1. Charles Sanders Pierce (1839- 1914)
Pragmatisme menyangkal kemungkinan bagi manusia untuk mendapat suatu
pengetahuan teoritis yang benar. Oleh karena itu ide- ide perlu diselidiki dalam
praktik hidup. Hal ini diuraikan Pierce dalam makalahnya berjudul How to Make
Our Ideas Clear? (1878). Menurut Pierce ide- ide diterangkan dengan jalan analitis.
Metode analitis ini harus digunakan secara fungsional, yakni dengan menyelidiki
seluruh konteks suatu pengertian dalam praktik hidup. Maka kebenaran merupakan
hasil penyelidikan situasi secara empiris. Oleh karena itu tepatlah bahwa kata
pragmatis dipakai oleh Pierce dalam arti empiris atau eksperimental.
Karya Pierce antara lain berjudul Pragmatism and Pragmaticism.
2. John Chipman Gray ( 1839-1915 )
Sebagaimana ciri Realisme Amerika, Gray menempatkan hakim sebagai pusat
perhatiannya. Semboyannya yang terkenal adalah All the law is judge-made-law.
Ia menyatakan bahwa di samping logika sebagai faktor penting dalam
pembentukan perundang-undangan, unsur kepribadian, prasangka, dan faktor-
faktor lain yang tidak logis memiliki pengaruh yang besar dalam pembentukan
hukum. Untuk membuktikan pandangannya, Gray mengemukakan contoh dari
sejarah hukum di Inggris dan Amerika yang menunjukan bagaimana faktor-faktor
politik, ekonomi, dan sifat-sifat pribadi yang lain dari hakim-hakim tertentu telah
meyelesaikan soal-soal yang penting untuk jutaan orang selama ratusan tahun
(Friedmann, 1990: 188).
Karangan Gray yang penting disinggung di sini berjudul The Nature and Sources
of the Law.
8. Alex hagerstrom(1868-1939)
Hagerstorm yang seorang sarjana swedia melihat bahwa rakyat romawi menaati
hukum secara irasional yang berdasarkan bayangan yang bersifat magis atau
ketakutan pada takhyul, metafisis, dan segala pikiran metafisis yang hanyalah
khayalan belaka.
Hagerstrom, menyatakan bahwa hukum seharusnya diselidiki dengan bertitik
tolak pada data empiris, yang dpaat ditemukan dalam perasaan psikologis. Adapun
yang dimaksud dengan perasaan psikologis ini adalah rasa wajib, rasa kuasa
dalamm mendapat untung, rasa takut akan reaksi dari lingkungan dan sebagainya.
FREIRECHTSLEHRE
Freirechtslehre (ajaran hukum bebas) merupakan penentang paling keras
Positivisme Hukum yang alirannya sejalan dengan realisme hukum tapi ajaran
Freirechtslehre lebih jauh daripada realisme hukum yang menitikberatkan pada
penganalisisan hukum sebagai kenyataan dalam masyarakat.
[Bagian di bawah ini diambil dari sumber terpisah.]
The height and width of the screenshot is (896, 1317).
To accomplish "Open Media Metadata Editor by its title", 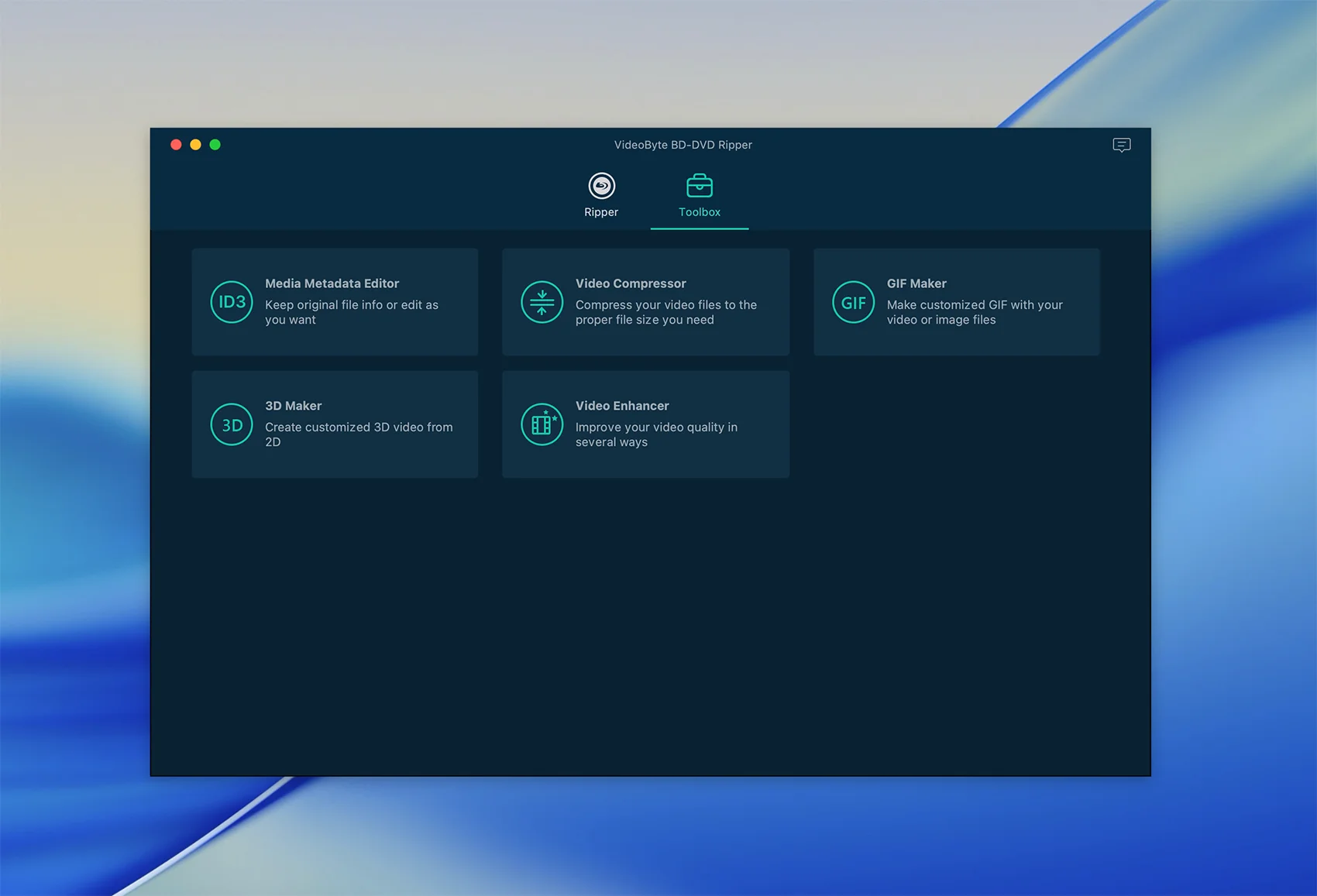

Menurut Sudikno Mertolusumo bahwa penemuan hukum bebas bukanlah peradilan
yang tidak terikat pada undang-undang, tapi undang-undang bukan merupakan peranan
utama tetapi hanya sebagai alat bantu untuk memperoleh pemecahan yang tepat
menurut hukum dan yang tidak perlu harus sama dengan penyelesaian undang-undang.
Aliran Freirechtslehre muncul di jerman dan menurut friedmann yang dimaksud
dengan ilmu hukum analitis adalah aliran yang dibawakan antara lain oleh Austin,
sedangkan ilmu hukum sosiologis adalah aliran dari Ehrlich dan pound.
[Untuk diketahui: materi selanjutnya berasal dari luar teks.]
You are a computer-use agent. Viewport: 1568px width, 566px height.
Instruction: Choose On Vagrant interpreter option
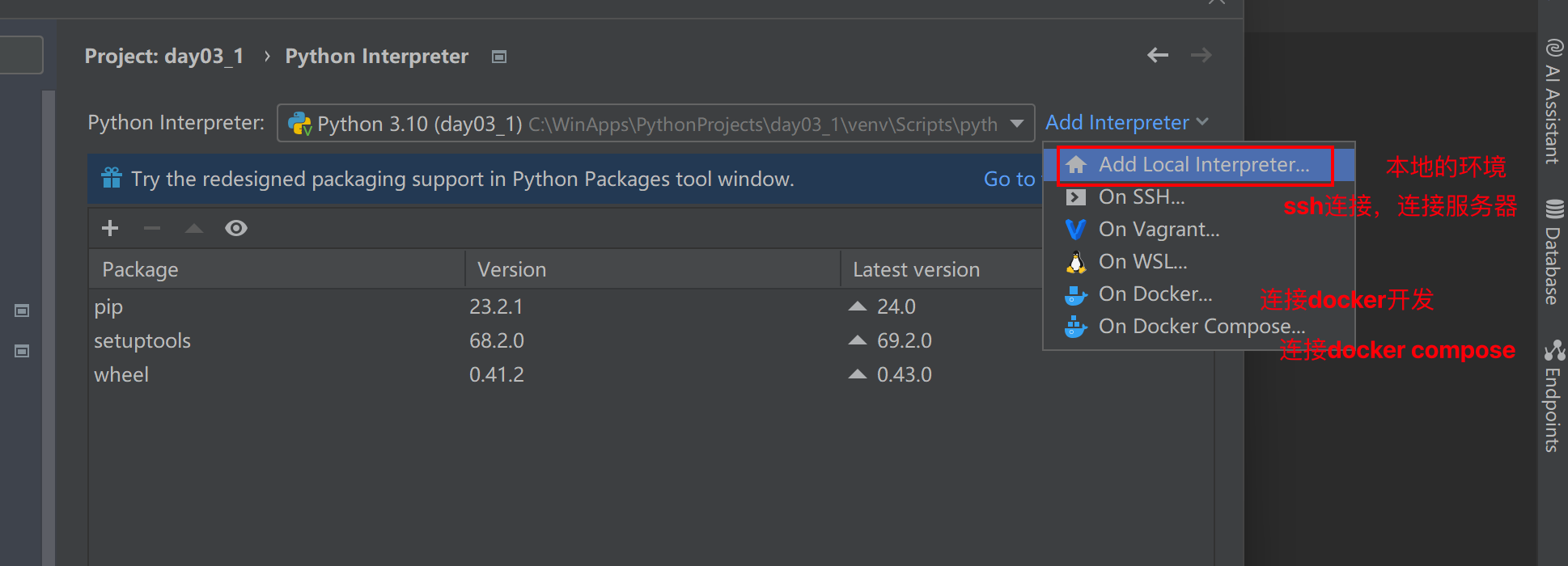tap(1158, 230)
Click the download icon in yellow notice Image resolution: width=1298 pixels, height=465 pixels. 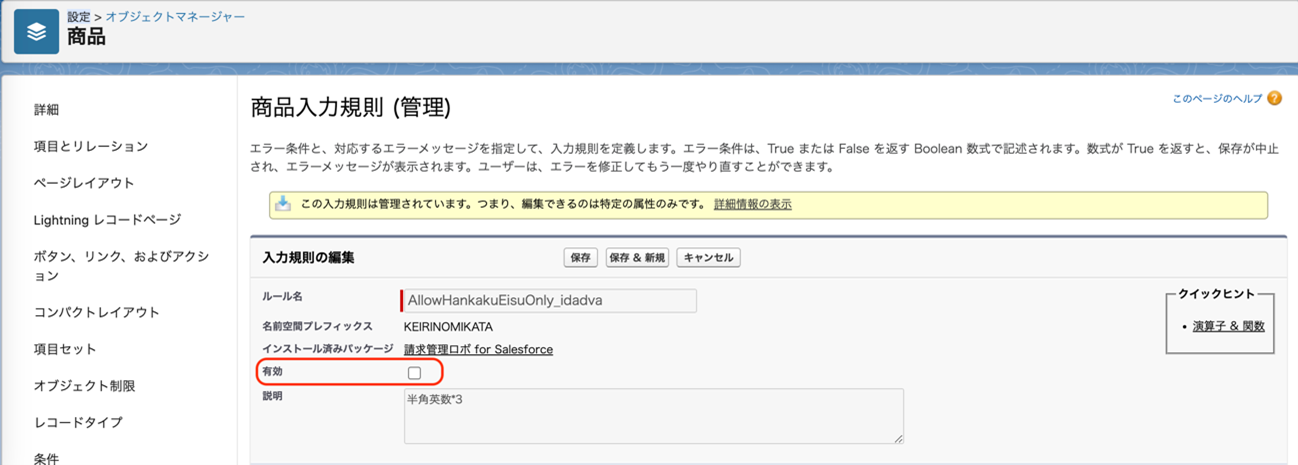click(283, 204)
Aliran hukum bebas berpendapat bahwa hakim mempunyai tugas menciptakan
hukum, dan menciptakan penyelesaian yang tepat untuk pristiwa konkret sehingga
peristiwa-peristiwa berikutnya dapat dipecahkan menurut norma yang diciptakan oleh
hakim.
Dalam bukunya Freie Rechtsfindung (1903) Ehrlich mendalilkan penemuan hukum
secara bebas dalam semua kasus, kecuali kasus-kasus yang hukumnya sudah jelas,
pengecualian ini relatif sedikit, sedangkan dalam bukunya yang lain yaitu
freirechtbewegung (1911) menyatakan bahwa pengadilan berhak untuk mengubah
hukum apabila hukum yang ada menghasilkan suatu malapetaka umum
(Massenkalamitat). Fuch mengembangkan ajaran yang kuat ciri politiknya yang
disebutkan antara lain ajaran tersebut tentang hak pengadilan untuk menguji
keabsahan undang-undang dan ajaran yang dikembangkan oleh Mahkamah Agung
mengenai risiko bersama antara majikan dan karyawan.
Herman Isay menolak penemuan hukum berdasarkan proses rasional, menurutnya
penemuan hukum merupakan suatu proses intuitif yang dituntut oleh perasaan-
perasaan dan perasangka-perasangka tertentu, sedangkan alasan logis digantikan
sebagai pemikiran sesudahnya untuk proses naluriah itu, dan dipakai untuk
meyakinkan akan adanya dunia yang lain.